▸ Exercise aim
Every line from the one containing "Click the DeepSkyStacker title bar app icon" through the end of the listing below goes in the output, exactly and without pictures.

▸ Data shown

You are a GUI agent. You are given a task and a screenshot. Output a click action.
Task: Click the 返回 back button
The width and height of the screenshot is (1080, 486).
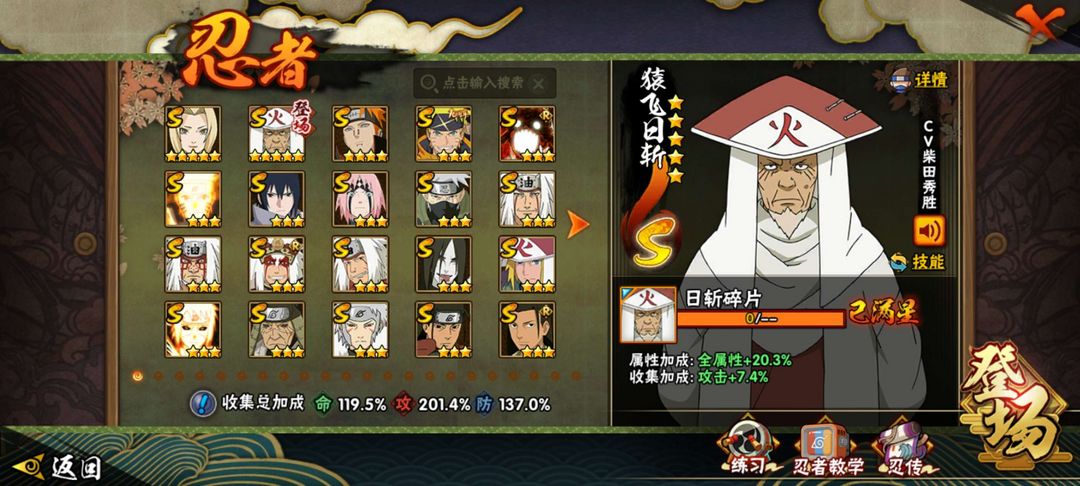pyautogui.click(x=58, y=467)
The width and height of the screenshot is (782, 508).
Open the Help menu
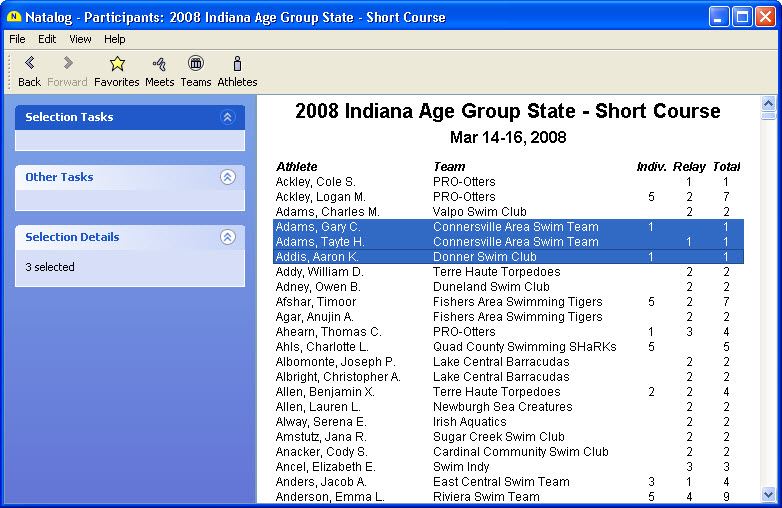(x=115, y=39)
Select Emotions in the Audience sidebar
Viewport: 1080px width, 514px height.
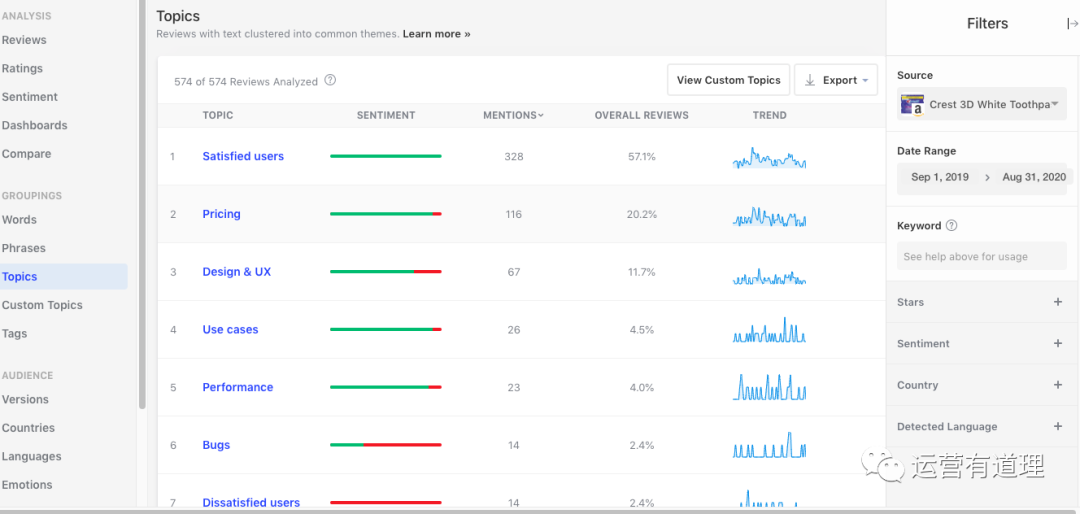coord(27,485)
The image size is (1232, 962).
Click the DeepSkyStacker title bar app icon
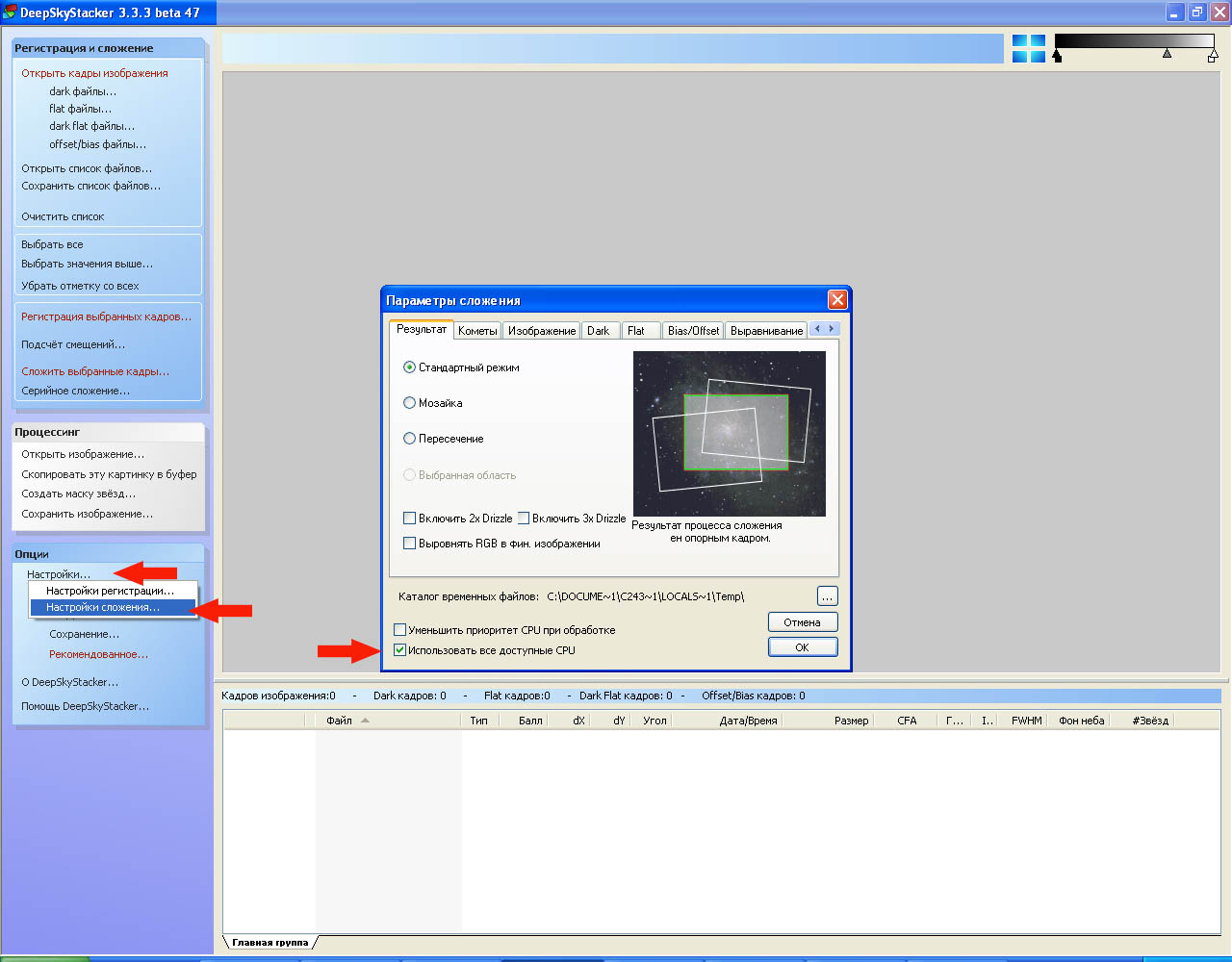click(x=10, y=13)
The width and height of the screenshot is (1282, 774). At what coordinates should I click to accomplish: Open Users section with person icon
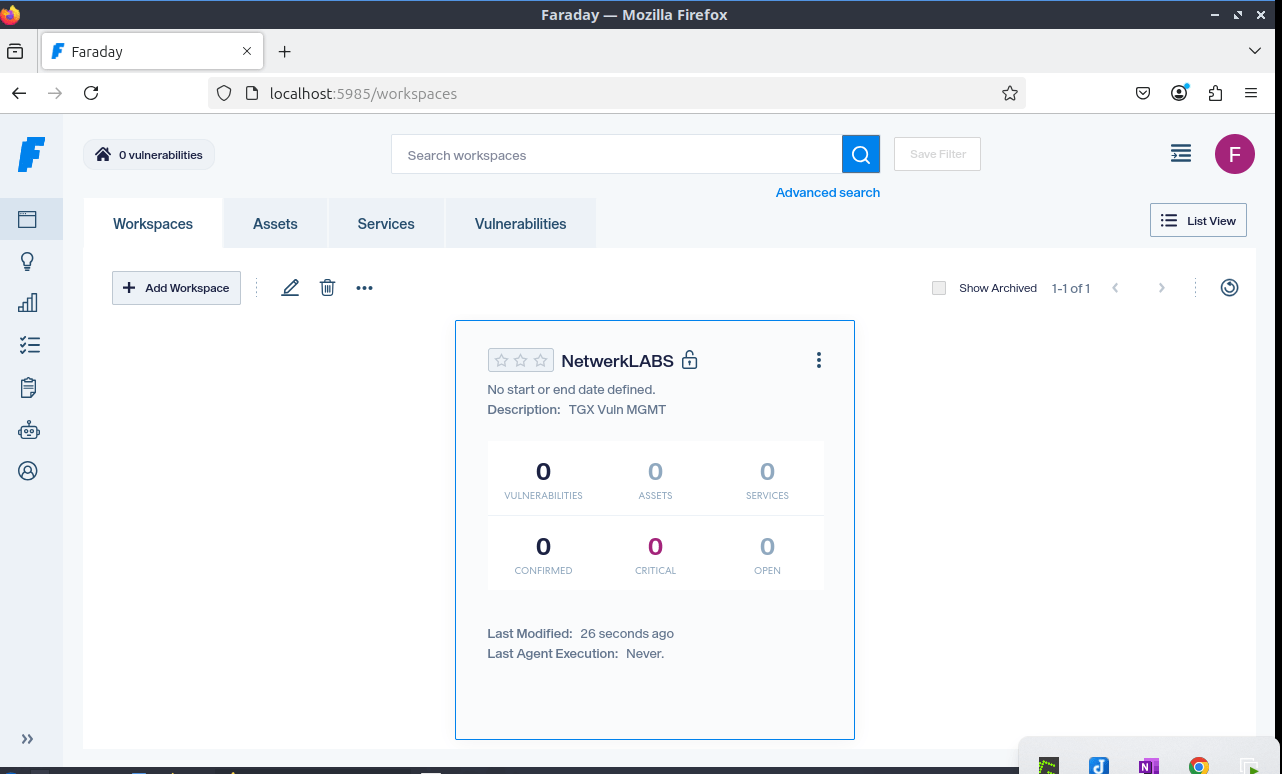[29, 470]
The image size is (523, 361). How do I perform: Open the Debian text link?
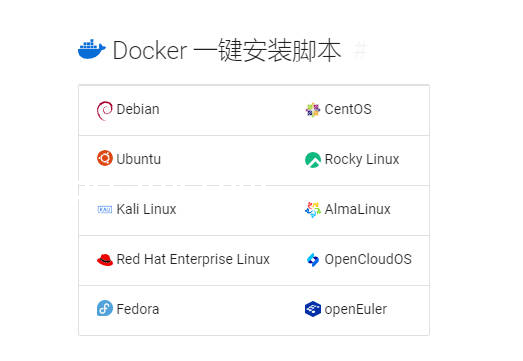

▸ Your response
Click the DeepSkyStacker title bar app icon
click(x=10, y=13)
The width and height of the screenshot is (1282, 774). At what coordinates should I click to accomplish: Open Users section with person icon
[29, 470]
The image size is (523, 361). How do I perform: Open the Debian text link?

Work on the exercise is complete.